Lad: I’m looking for What Is the Story of Dracula. Your website said you had a copy in stock.

Kenny: Sure. It should be over here in the Who Was spinner.

Lad: There it is!

Kenny: (Ducks out and grabs a book a few displays down) If you’re interested in vampires you might like Threads of Magic. I just finished it and, aside from being kind of sensational, it had some great evil in it. There are Specters who are kind of soul-consuming cousins of vampires.

Lad: Is that fiction? I really prefer non-fiction.

Kenny: That’s interesting. I enjoy both. With history, for example, it can sometimes blend with fiction, as the guy who wrote The Lord of the Rings said, “I much prefer history true or feigned.”

Lad: Prefer over what?

Kenny: Allegory.

Lad: What’s Allegory?

Kenny: It’s making a fictional story that actually is a version of a real historical event, like a war or a religious conflict.

Lad: I think I like allegories.

Kenny: I can’t say that.

Lad: What’s the difference between a hippogriff and a gryphon?

Kenny: Well they are both part eagle on top, but a gryphon is a lion in the rear and a hippogriff is a horse. They can both fly though.

Lad: I think a gryphon would be scarier and meaner.

Kenny: Maybe a bit. Hippogriffs are probably a bit more aloof and distant.

Lad: You could never ride either one maybe, but a gryphon has a bad temper and would probably bite your head off. It’s the scariest creature.

Kenny: For me that would be a mantichore.

Lad: Really.

Kenny: Definitely. One hundred percent bad temper and a huge scorpion’s tail.

Lad: Some magical animals that can fly are nice. Like Pegasus.

Father: Well, I don’t know, I think Pegasus is hard to ride and sometimes throws people off high up in the air, and they fall to their deaths.

Lad: I guess I won’t try and ride Pegasus.

Kenny: You know actually there is one time you can ride a hippogriff. If you sleep with a giant hippogriff’s egg in you arms and it hatches, you can have the hippogriff take you wherever you desire. Except that you have to be firm of purpose and pure of heart to get there or the hippogriff will throw you off and toss you to your death.*

Lad: I would never be able to ride a hippogriff. It would throw me off.
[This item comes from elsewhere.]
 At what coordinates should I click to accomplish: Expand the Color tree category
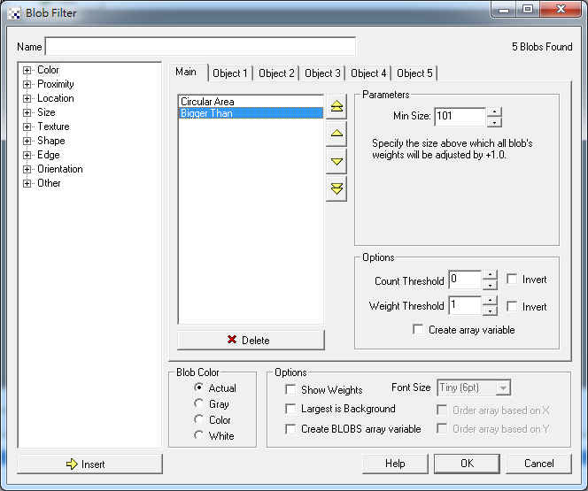[27, 70]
Kenny: Oh I don’t know. What if your dad were trapped on an island that could only be reached by a magical creature and you found a hippogriff’s egg, and it hatched in your arms and in the emergency to save your dad your heart was firm and pure of purpose and you rode the hippogriff to the island and saved your father?

Lad: I don’t know. I think it would throw me off.

Kenny: I don’t know, I kind of think you might save your dad.

Lad: I guess maybe I could ride a hippogriff.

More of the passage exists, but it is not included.